CapitaLand Mall Trust can surprise on the upside, with investors likely to apply higher valuations, DBS said after the REIT reported “marvelous growth” in its first quarter results.
The REIT reported Wednesday its first quarter net property income rose 11.5 percent on-year to S$140.10 million on the acquisition of the 70 percent of Westgate mall it didn’t already own.
DBS said the markets have been “divided” over CapitaLand Mall Trust’s units amid uncertainty over the impact of a surge in new retail supply this year, especially from the opening of the Jewel Changi Airport.
But the bank was more sanguine.
“While we expect some volatility in the east-side malls, we believe that higher contributions from Westgate and Funan will more than compensate for the expected near-term hurdles that Tampines Mall and Bedok Mall, located in the East, may face now,” DBS said in a note Thursday. It added the effect on the malls in the Singapore’s east should normalise in the medium term.
DBS also pointed to high pre-commitment rates for upcoming malls, with Paya Lebar Quarter pre-leasing around 90 percent of its retail mail with strong anchors.
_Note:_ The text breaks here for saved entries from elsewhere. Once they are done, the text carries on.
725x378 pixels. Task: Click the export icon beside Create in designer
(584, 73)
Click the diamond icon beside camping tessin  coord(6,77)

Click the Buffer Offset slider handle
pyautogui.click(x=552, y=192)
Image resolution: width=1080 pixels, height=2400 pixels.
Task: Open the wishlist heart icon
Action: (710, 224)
“Apart from Paya Lebar Quarter Mall, we believe most of the other major retail assets coming on stream do not pose a direct competition to the catchment areas of CMT’s malls. We expect consensus to gradually converge to our view over time,” DBS said.
Funan is expected toward the end of this year, with the mall around 90 percent leased and the office portion commitment rates above 92 percent, DBS said.
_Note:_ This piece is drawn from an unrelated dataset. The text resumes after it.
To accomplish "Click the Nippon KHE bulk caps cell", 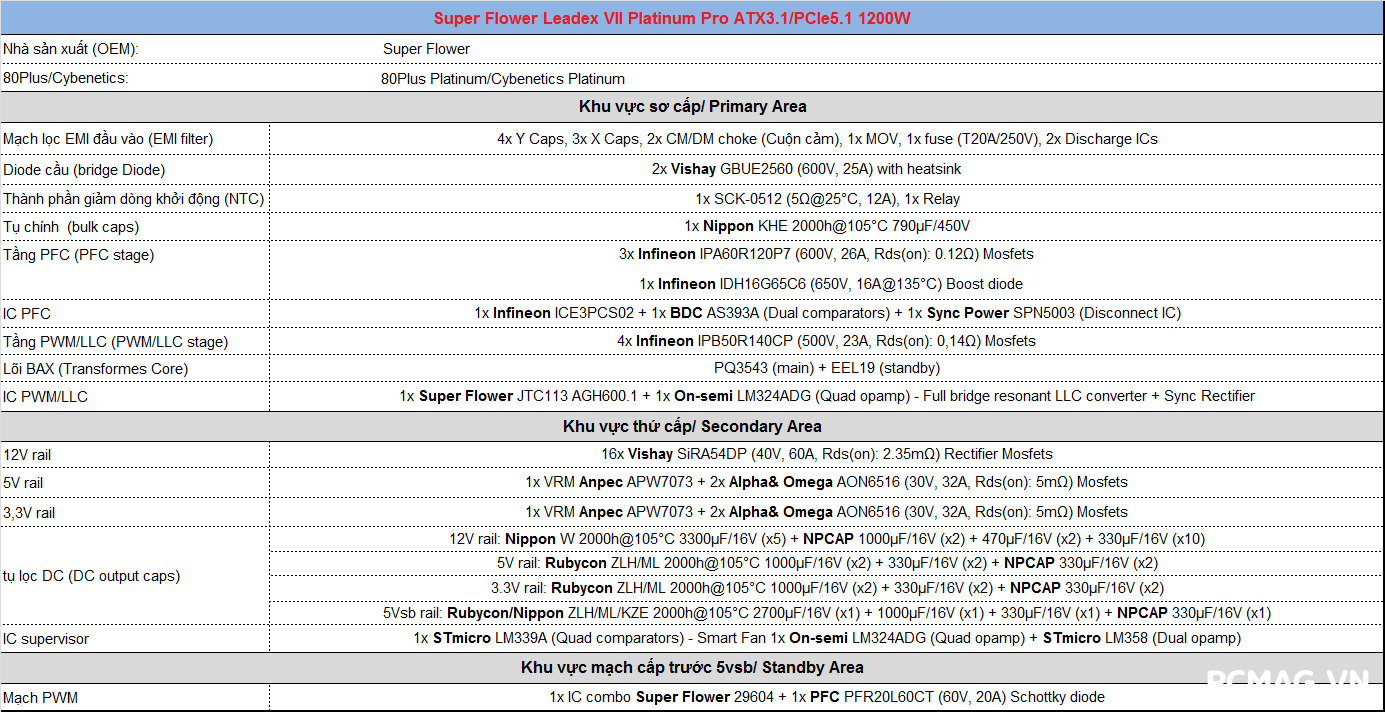I will [x=827, y=227].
The bank estimated the REIT offers a 2019 distribution per unit yield of 5 percent and a total potential return in excess of 10 percent.
“As the retail sector bottoms out and new contributions from Funan and Westgate flow in, we believe that investors will accord higher valuations,” DBS said.
It raised its target price to S$2.55 from S$2.44, keeping a Buy call.
CapitaLand Mall Trust units were down 0.42 percent at S$2.38 at 9:41 A.M. SGT.